ABSTRACT
Introduction
Neuropsychiatric symptoms (NPS) in Alzheimer’s Disease (AD) are associated with negative outcomes for patients and their care partners. Agitation is a common and distressing NPS, without safe and effective treatments. Nonpharmacological interventions are first line treatment, but not effective or appropriate for every patient. Current pharmacological treatments of agitation in AD include off-label use of antipsychotics, sedative/hypnotics, anxiolytics, mood-stabilizing anticonvulsants, acetylcholinesterase inhibitors, NMDA receptor antagonists, and antidepressants. Despite prevalent use, efficacy and safety concerns remain.
Areas covered
Better understanding of neurobiological mechanisms of agitation have fueled recent clinical trials. This article is an update to our 2017 review. Comprehensive search of ClinicalTrials.gov was completed from January 2017 to February 2023 using the search terms “Alzheimer’s Disease” and “Agitation”. Subsequent scoping review was completed in PubMed and Google Scholar.

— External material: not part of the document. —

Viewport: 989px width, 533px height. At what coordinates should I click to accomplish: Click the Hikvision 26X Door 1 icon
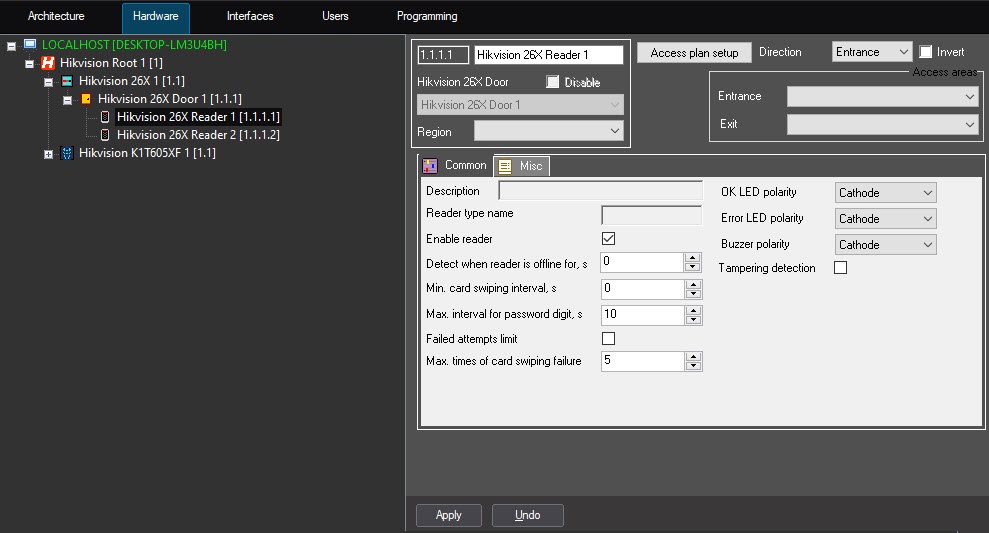[86, 99]
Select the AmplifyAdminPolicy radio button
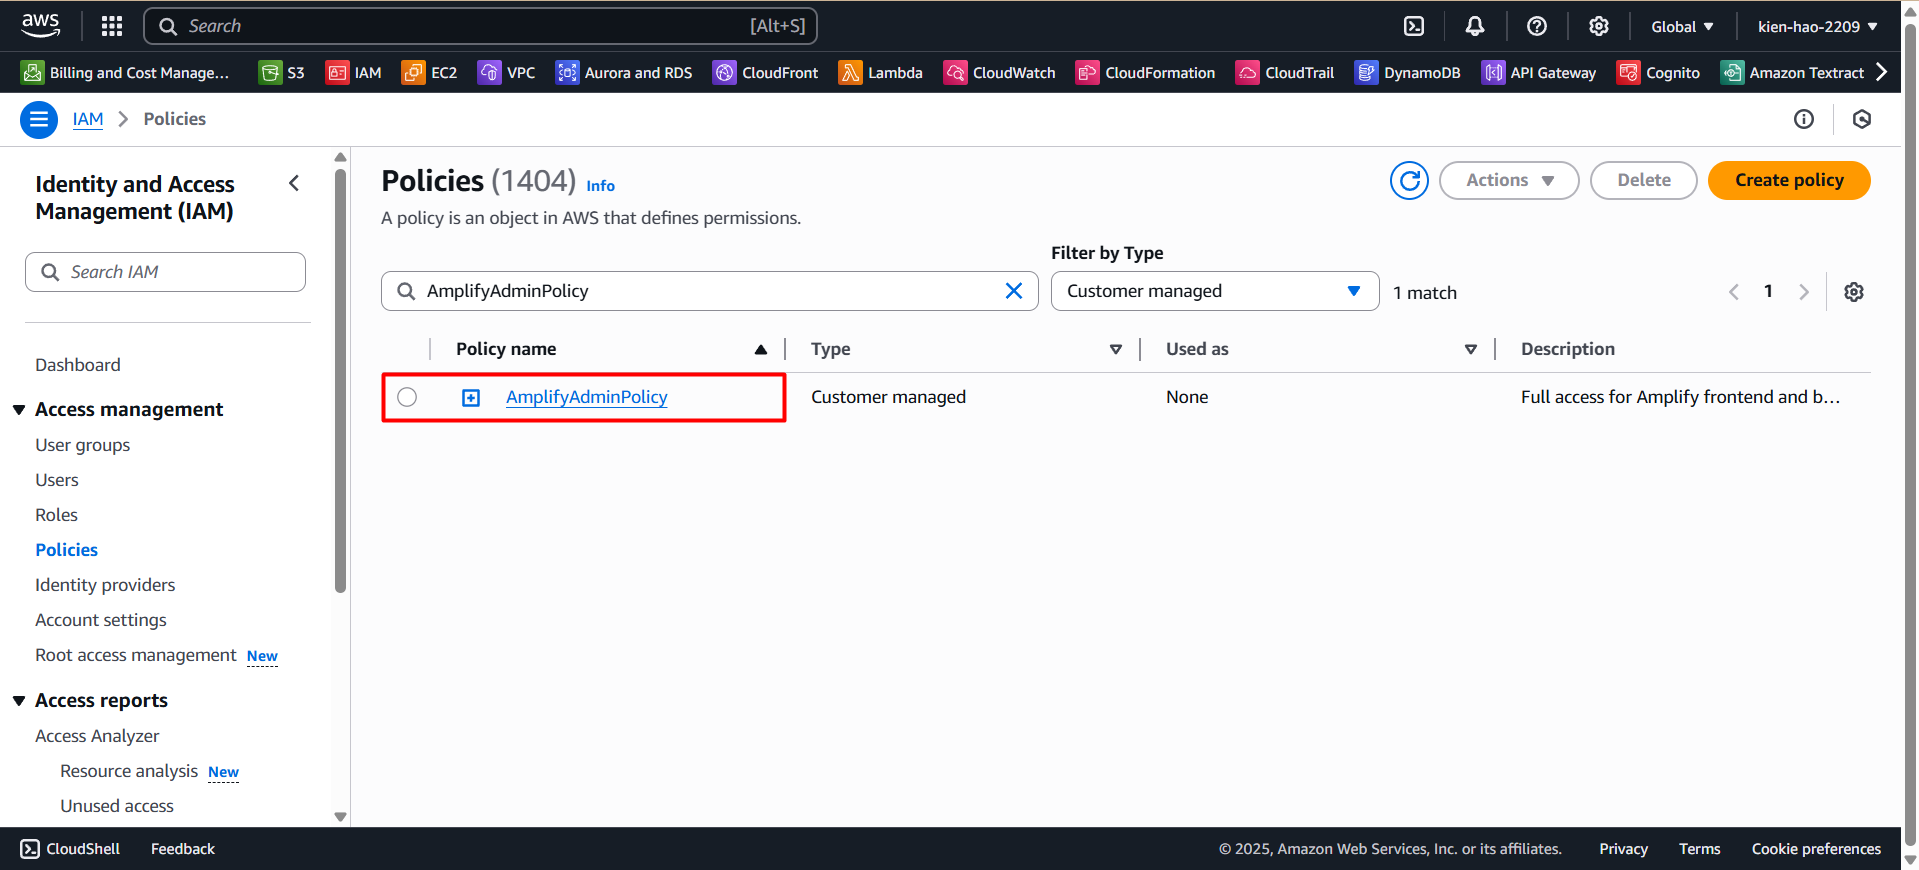 (407, 397)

Several agents were identified, including: brexpiprazole, cannabinoids, dexmedetomidine, dextromethorphan, escitalopram, masupirdine, and prazosin.
Expert opinion
Clinical trials utilize both novel and repurposed agents for agitation in AD. With increasing understanding of the neurobiological mechanisms that fuel development of agitation in AD, use of enahanced trial design and conduct, advanced statistical approaches, and accelerated pathways for regulatory approval, we advance closer to safe and efficacious treatment options for agitation in AD.
Article highlights
Despite a high prevalence of agitation in AD, there are still no approved treatments or guidelines
New insights and knowledge related to mechanistic underpinnings in agitation have fueled a surge of research on novel and repositioned therapeutic agents
Recent press releases and conference presentations related to brexpiprazole and dextromethorphan/bupropion show successful primary and secondary endpoints related to treating and preventing relapse of agitation in AD
Declaration of interest
A Porsteinsson reports personal fees from Acadia Pharmaceuticals, Athira, Biogen, Cognitive Research Corp, Eisai, Functional Neuromodulation, IQVIA, Maplight Therapeutics, Merck, MJH Life Sciences, Novartis; grants to his institution from Alector, Athira, Biogen, Biohaven, Cassava, Eisai, Eli Lilly, Genentech/Roche, Vaccinex, NIA, NIMH, and DOD. The authors have no other relevant affiliations or financial involvement with any organization or entity with a financial interest in or financial conflict with the subject matter or materials discussed in the manuscript apart from those disclosed.
Reviewer disclosures
Peer reviewers on this manuscript have no relevant financial or other relationships to disclose.